" J'ai passé ma vie sans abri, mais avec la sécurité de la création. » Viktor Lazlo a fait le choix de l'aventure.
D'abord la chanson, la comédie, puis l'écriture.
Son premier roman est publié en 2010, La femme qui pleure (éd. Albin Michel, prix Charles Brisset).
Le nouveau roman, Ce qui est pour toi, la rivière ne l'emporte pas, est paru le 25 janvier aux éditions Robert Laffont.
Entre-temps, Viktor Lazlo – patronyme emprunté à un personnage du film Casablanca – a chanté, et joué dans la série Brigade Navarro.
Si vous n'êtes pas né d'hier, Viktor Lazlo, c'est aussi et surtout « Canoë rose », chanson douce-amère, immense succès de 1985, dont le refrain « Fermer les volets et ne plus changer l'eau des fleurs… » est de ces airs que vous ne cessez plus de fredonner sans même vous en rendre compte. L'histoire de sa genèse dit beaucoup de son autrice : elle confie les paroles qu'elle avait écrites en anglais à Boris Bergman, parolier de génie, qui s'en empare et les adapte en français. Les paroles seront signées… Boris Bergman.
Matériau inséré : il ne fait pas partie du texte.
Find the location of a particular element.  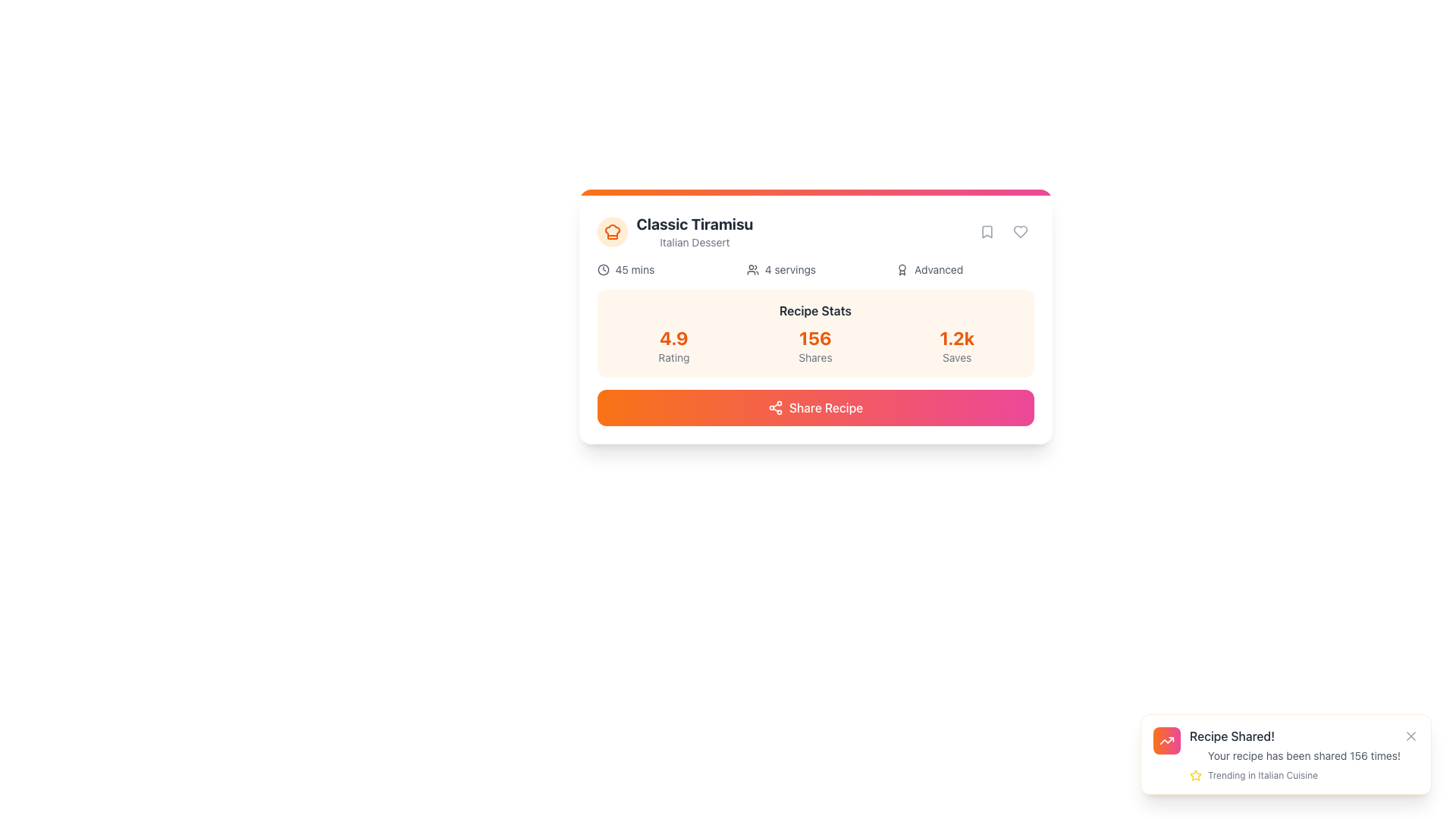

the static text label reading 'Saves', which is located in the bottom-right section of the 'Recipe Stats' area beneath the bold text '1.2k' is located at coordinates (956, 357).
La chanson, début de la liberté
À plus de 60 ans aujourd'hui, Viktor Lazlo s'en amuse. Le début de la colère ? Sûrement pas. « Déjà toute petite, je regardais le monde sans en comprendre les assignations et les enfermements, dont j'ai toujours voulu sortir. »
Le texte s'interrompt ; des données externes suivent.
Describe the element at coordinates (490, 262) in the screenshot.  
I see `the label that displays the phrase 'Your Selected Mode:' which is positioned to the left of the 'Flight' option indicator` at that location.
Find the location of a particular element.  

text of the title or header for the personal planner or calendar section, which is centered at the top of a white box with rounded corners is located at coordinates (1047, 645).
De ces frustrations d'enfance est née l'envie d'écrire. D'échapper à son destin. Cela commencera par la chanson donc, malgré le trac, maladif. « Interpréter des mots, ce n'est pas forcément être à l'aise. J'ai dû apprendre à calmer mes peurs. »
La chanson, c'est tout de même le début de la liberté. Mais à 50 ans, le vrai refuge se concrétise après le deuil d'un compagnon : la publication d'un premier roman, La femme qui pleure.
« J'ai toujours eu le sentiment de l'injustice », insiste-t-elle. De fait, son roman Ce qui est pour toi, la rivière ne l'emporte pas est l'histoire d'une femme à la peau trop claire, enfant d'esclave arrachée à sa mère à l'âge de 7 ans, par un maître qui la violera à 13 ans.
Du fait des hasards du destin, son héroïne, prénommée Olividia, assistera, à Paris, à la première abolition de l'esclavage, le 4 février 1794. « La fatalité du viol est constitutive de la période de l'esclavage, puis de la colonisation. Je suis moi-même issue d'une lignée de femmes abusées », affirme-t-elle avec un emportement qui résonne dans son roman.
En préface de l'ouvrage, elle cite James Baldwin : « Toute notre culture est imprégnée d'imitations de la démarche, de la posture, de la tenue du corps noir en une cooptation vampirique de la vie des Noirs qui en absorbe tout sauf le fardeau. »
« Plus j'écris, plus je m'éloigne de mes personnages », confie l'autrice. Pourtant, c'est bien en Martinique, l'île de naissance de son héroïne Olividia dans Ce qui est pour toi, la rivière ne l'emporte pas, que Viktor Lazlo se voit vieillir.
« Je m'y suis toujours sentie chez moi », dit-elle simplement. Elle y décrit néanmoins les difficultés de cohabitation de deux populations. Descendants d'esclaves et de colons, aux histoires antagonistes, vivent côte à côte dans ce territoire français, « où personne n'arrive à transcender l'histoire ».
C'est là
que, en 2019, elle a créé un festival littéraire, Festival en pays rêvé.
Et c'est là qu'elle voudrait se réfugier « pour ne plus avoir froid ».